El día 27
de marzo de 1960, domingo, fui bautizado en la Parroquia de San Andrés del
Palomar. Lo certifica con su firma el padre Julián, «cura-ecónomo», cinco años
después del acontecimiento, en una hoja tamaño libreta pequeña impresa en
tipografía y con los datos escritos a bolígrafo en los huecos. Lo acabo de
encontrar entre los papeles de mi madre.
De aquel domingo, el segundo que disfrutaba
por haber nacido en sábado, conservo algunas imágenes. Hay una que me gusta
especialmente. El fotógrafo la capturó en la puerta de la iglesia y yo estoy en
los brazos de mi abuela Albina, mientras a su lado mi abuelo Cirilo está
mirando hacia un fuera de campo donde nadie mira, sin duda en busca de algún
lugar solitario donde poder ir a liar un pitillo tras la ceremonia.
Yo soy, en aquel momento, un bebé, pero
se me ve contento ese 27 de marzo. Con ganas de empezar a crecer. Aunque
también, si me fijo un poco más en la escena, con un poso de miedo en la
mirada. No creo que sea por desconfianza en mi abuela, a la que siempre he
admirado, ni al futuro, término aún muy lejano para mis perspectivas del día. Tal
vez fuera por temor a resfriarme. Marzo es traicionero. Eso sí que es muy mío.

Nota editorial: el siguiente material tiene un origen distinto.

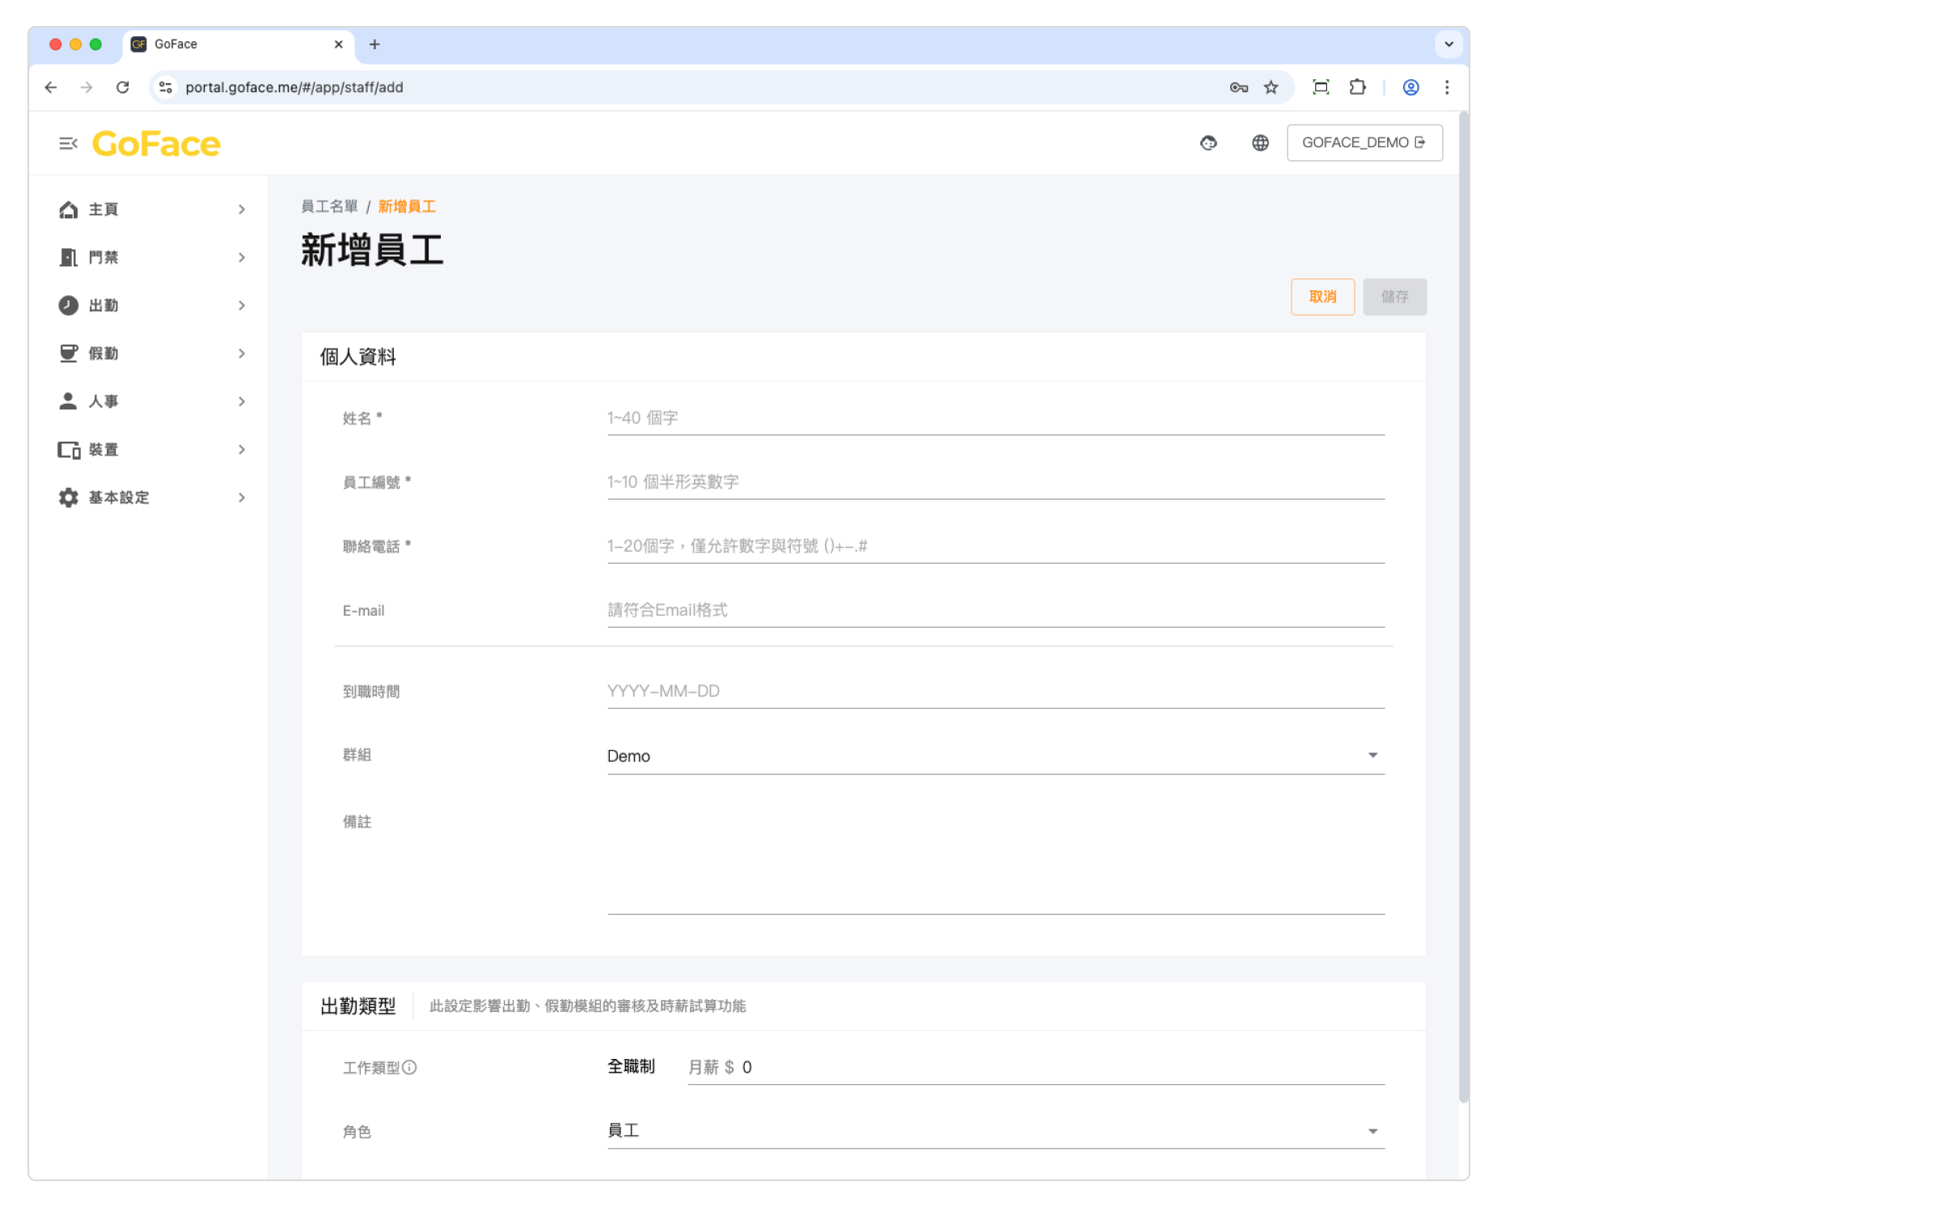Click the GOFACE_DEMO logout button
Viewport: 1941px width, 1207px height.
tap(1364, 142)

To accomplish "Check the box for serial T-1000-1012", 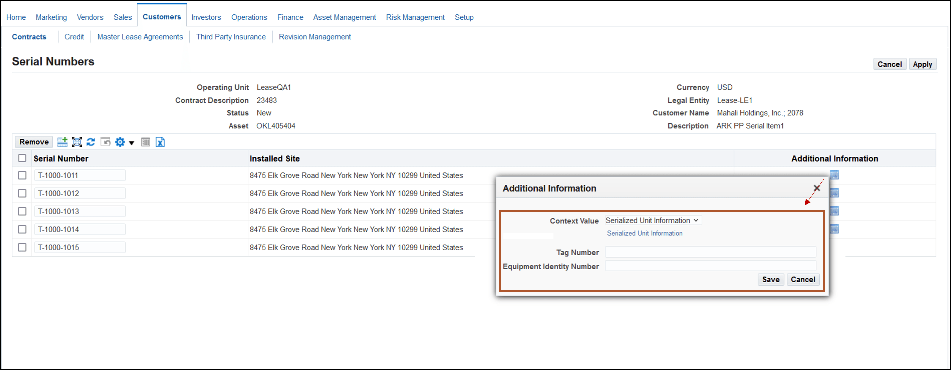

El papelito firmado por don Julián y las
capturas en blanco y negro de fotógrafo de barrio son los únicos vestigios del
tiempo. Lo poco con lo que cuento para conocer el pasado. Sé que estuve ahí, en
la iglesia, aquel domingo, pero solo puedo afirmar algo a partir de un
documento y de unas fotos. No se trata de que fuera un bebé, creo que es algo que
ha permanecido durante las décadas. Solo sé algo de mi persona por los espejos.
Lo que averigüe lo habré descubierto lejos de mí y nunca podré tener la certeza
de que sea real o una simple impresión apócrifa.